The query in question looks similar to

select whatever from mytable
where integer_column1 > 848484884 and
      integer_column1 < 949494949 and
      another_int_col in (5, 8, 15, 20)

where the cardinality of integer_column1 is in millions and that of another_int_col is a few dozen (a flag of sorts). There is a non-unique, non-clustered index on (integer_column1, another_int_col). I wonder if even in the presence of updated statistics the optimizer can use the histogram/density vector of that index though.
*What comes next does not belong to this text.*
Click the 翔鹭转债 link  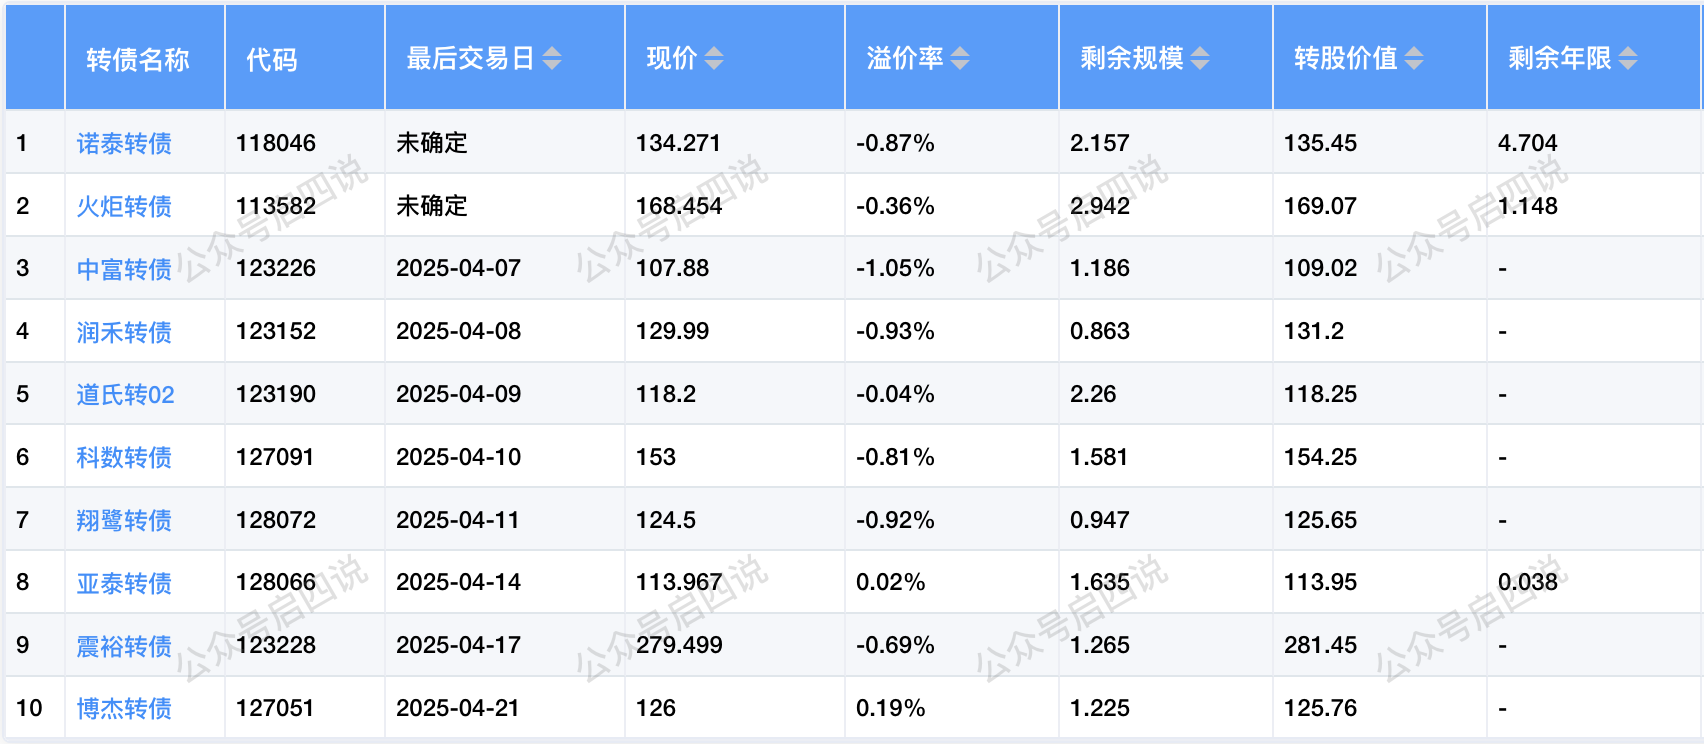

Does my reasoning make sense?

(I don't have access to the actual system or the Management Console for that matter — only the XML plan)

Best Answer

To answer my own question, my original understanding was correct: the discrepancy between EstimateRows="1" and ActualRows="10190123" was an indication of incorrect optimizer estimates, caused by stale statistics (as suggested by commenters). With updated statistics the node in the plan corresponding to node 6 in the question looks like so:

<RelOp NodeId="25" PhysicalOp="Index Seek" LogicalOp="Index Seek" 
 EstimateRows="1.25676e+007" EstimateIO="23.8363" EstimateCPU="1.78132" AvgRowSize="24" 
 EstimatedTotalSubtreeCost="25.6176" TableCardinality="4.94087e+009" Parallel="1" 
 Partitioned="1" EstimateRebinds="0" EstimateRewinds="0">
...
<RunTimeInformation>
  <RunTimeCountersPerThread Thread="2" ActualRows="3457399" ActualEndOfScans="1" ActualExecutions="1" />
  <RunTimeCountersPerThread Thread="8" ActualRows="0" ActualEndOfScans="1" ActualExecutions="1" />
  <RunTimeCountersPerThread Thread="1" ActualRows="0" ActualEndOfScans="1" ActualExecutions="1" />
  <RunTimeCountersPerThread Thread="7" ActualRows="0" ActualEndOfScans="1" ActualExecutions="1" />
  <RunTimeCountersPerThread Thread="5" ActualRows="8053198" ActualEndOfScans="1" ActualExecutions="1" />
  <RunTimeCountersPerThread Thread="3" ActualRows="0" ActualEndOfScans="1" ActualExecutions="1" />
  <RunTimeCountersPerThread Thread="6" ActualRows="0" ActualEndOfScans="1" ActualExecutions="1" />
  <RunTimeCountersPerThread Thread="4" ActualRows="0" ActualEndOfScans="1" ActualExecutions="1" />
  <RunTimeCountersPerThread Thread="0" ActualRows="0" ActualEndOfScans="0" ActualExecutions="0" />
</RunTimeInformation>

Although the problem could be seen in the XML plan representation directly, for those who want a graphical representation there exist a free tool that does not require the SQL Server Management Studio, SQL Sentry Plan Explorer, or even Windows for that matter -- it is an XSL stylesheet created by the StackOverflow user Justin.